IT in Manufacturing


Is Africa ready for smart manufacturing?

August 2017 IT in Manufacturing

In preparation for Dave Wibberley hosting a round-table discussion on Industrie 4.0 at the Connected Industries Conference, he interviewed Deon Fourie who has some very clear ideas about Industrie 4.0’s chances of success in Africa, and the rest of the world.

According to Fourie, Industrie 4.0 is still in its infancy, however, the concept of Big Data and automation coming together to provide infinite manufacturing flexibility, and thus be able to produce exactly what the customer wants, is actually the objective of Lean. The concept of Lean is to be able to replicate the economies of scale across multiple products.

Industrie 4.0 requires near perfect process understanding

The problem with Industrie 4.0 is that before you can automate something you have to understand it exceptionally well, plus you need to have consistency in all the inputs to the process. This understanding is often what is lacking and inconsistency in the inputs compounds the problem.
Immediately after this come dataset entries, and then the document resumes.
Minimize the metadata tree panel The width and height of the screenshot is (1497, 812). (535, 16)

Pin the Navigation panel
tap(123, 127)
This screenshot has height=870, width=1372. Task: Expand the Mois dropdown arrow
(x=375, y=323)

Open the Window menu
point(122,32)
“It is important to have control of all the suppliers as well as the process, since everything that may impact the process has to be stable,” explains Fourie. “The process itself has to be stable, the raw materials have to be stable and the conditions under which tooling is manufactured have to be near perfect in order to achieve the same result every time.”

The conditions to be Industrie 4.0 ready are certainly not apparent in South Africa, yet.
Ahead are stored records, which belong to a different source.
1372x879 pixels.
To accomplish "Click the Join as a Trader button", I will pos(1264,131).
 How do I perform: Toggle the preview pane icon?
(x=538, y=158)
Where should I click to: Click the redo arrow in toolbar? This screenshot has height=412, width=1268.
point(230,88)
“We cannot simply assume that every tool will produce a quality product every cycle,” argues Fourie. “To produce a quality product you almost always need human intervention, skill and judgement. Lean refers to maximising customer value and minimising waste and creating more value for customers with less wasted resources. Being Industrie 4.0 enabled means taking Lean to the nth degree, effectively taking humans out of the decision making process.”

The strategy is to have brilliant processes that allow average people to achieve exceptional results. The trick is to remove variance, irrationality and waste from every process, which is the objective of Lean. Once this has been achieved, the average person will be able to produce an extraordinary result. Unfortunately for most manufacturers, the situation is that brilliant people are running processes that are full of variability, irrationality and waste. The end result is mediocre. A Lean strategy is to have the average person achieve extraordinary results through the elimination of waste, irrationality and variation. Tooling is just one example of variation in manufacturing.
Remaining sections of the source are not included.